#### [WHAT TO WORK ON]
All of the records shown below need to be copied with no differences.

┄┄┄┄┄┄

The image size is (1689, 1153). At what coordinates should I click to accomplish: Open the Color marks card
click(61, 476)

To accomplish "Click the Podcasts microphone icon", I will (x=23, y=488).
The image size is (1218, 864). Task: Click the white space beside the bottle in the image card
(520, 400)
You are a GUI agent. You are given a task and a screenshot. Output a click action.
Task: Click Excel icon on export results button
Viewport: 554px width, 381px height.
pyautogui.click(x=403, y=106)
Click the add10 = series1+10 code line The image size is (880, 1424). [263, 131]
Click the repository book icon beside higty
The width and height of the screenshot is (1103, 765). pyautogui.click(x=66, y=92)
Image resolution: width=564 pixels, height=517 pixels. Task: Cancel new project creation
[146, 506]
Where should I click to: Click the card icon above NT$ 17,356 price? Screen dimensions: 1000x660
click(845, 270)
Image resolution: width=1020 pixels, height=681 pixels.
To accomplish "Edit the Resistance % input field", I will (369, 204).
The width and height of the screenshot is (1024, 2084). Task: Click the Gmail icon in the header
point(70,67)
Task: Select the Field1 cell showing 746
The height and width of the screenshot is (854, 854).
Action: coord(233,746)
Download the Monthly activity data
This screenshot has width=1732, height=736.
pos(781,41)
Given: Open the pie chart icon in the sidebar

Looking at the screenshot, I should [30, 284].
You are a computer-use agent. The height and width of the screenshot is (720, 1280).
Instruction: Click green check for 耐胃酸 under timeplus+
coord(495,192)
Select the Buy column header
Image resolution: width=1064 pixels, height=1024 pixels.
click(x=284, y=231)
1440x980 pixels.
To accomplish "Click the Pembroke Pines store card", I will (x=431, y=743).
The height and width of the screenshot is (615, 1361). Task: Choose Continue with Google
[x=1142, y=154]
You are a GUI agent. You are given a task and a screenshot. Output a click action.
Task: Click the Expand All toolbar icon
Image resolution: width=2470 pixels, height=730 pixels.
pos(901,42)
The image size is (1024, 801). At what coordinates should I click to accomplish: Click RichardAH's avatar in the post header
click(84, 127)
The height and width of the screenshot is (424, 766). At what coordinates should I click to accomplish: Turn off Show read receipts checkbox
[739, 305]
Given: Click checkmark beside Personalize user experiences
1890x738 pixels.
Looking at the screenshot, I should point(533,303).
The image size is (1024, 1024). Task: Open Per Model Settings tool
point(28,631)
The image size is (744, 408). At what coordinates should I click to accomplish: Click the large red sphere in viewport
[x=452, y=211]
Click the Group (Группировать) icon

┄┄┄┄┄┄

#### [YOUR SOLUTION]
The image size is (1689, 1153). At what coordinates should I click to accomplish: Open the Color marks card
click(61, 476)

To accomplish "Click the Podcasts microphone icon", I will (x=23, y=488).
The image size is (1218, 864). Task: Click the white space beside the bottle in the image card
(520, 400)
You are a GUI agent. You are given a task and a screenshot. Output a click action.
Task: Click Excel icon on export results button
Viewport: 554px width, 381px height.
pyautogui.click(x=403, y=106)
Click the add10 = series1+10 code line The image size is (880, 1424). [263, 131]
Click the repository book icon beside higty
The width and height of the screenshot is (1103, 765). pyautogui.click(x=66, y=92)
Image resolution: width=564 pixels, height=517 pixels. Task: Cancel new project creation
[146, 506]
Where should I click to: Click the card icon above NT$ 17,356 price? Screen dimensions: 1000x660
click(845, 270)
Image resolution: width=1020 pixels, height=681 pixels.
To accomplish "Edit the Resistance % input field", I will (369, 204).
The width and height of the screenshot is (1024, 2084). Task: Click the Gmail icon in the header
point(70,67)
Task: Select the Field1 cell showing 746
The height and width of the screenshot is (854, 854).
Action: coord(233,746)
Download the Monthly activity data
This screenshot has width=1732, height=736.
pos(781,41)
Given: Open the pie chart icon in the sidebar

Looking at the screenshot, I should [30, 284].
You are a computer-use agent. The height and width of the screenshot is (720, 1280).
Instruction: Click green check for 耐胃酸 under timeplus+
coord(495,192)
Select the Buy column header
Image resolution: width=1064 pixels, height=1024 pixels.
click(x=284, y=231)
1440x980 pixels.
To accomplish "Click the Pembroke Pines store card", I will (x=431, y=743).
The height and width of the screenshot is (615, 1361). Task: Choose Continue with Google
[x=1142, y=154]
You are a GUI agent. You are given a task and a screenshot. Output a click action.
Task: Click the Expand All toolbar icon
Image resolution: width=2470 pixels, height=730 pixels.
pos(901,42)
The image size is (1024, 801). At what coordinates should I click to accomplish: Click RichardAH's avatar in the post header
click(84, 127)
The height and width of the screenshot is (424, 766). At what coordinates should I click to accomplish: Turn off Show read receipts checkbox
[739, 305]
Given: Click checkmark beside Personalize user experiences
1890x738 pixels.
Looking at the screenshot, I should point(533,303).
The image size is (1024, 1024). Task: Open Per Model Settings tool
point(28,631)
The image size is (744, 408). At what coordinates should I click to accomplish: Click the large red sphere in viewport
[x=452, y=211]
Click the Group (Группировать) icon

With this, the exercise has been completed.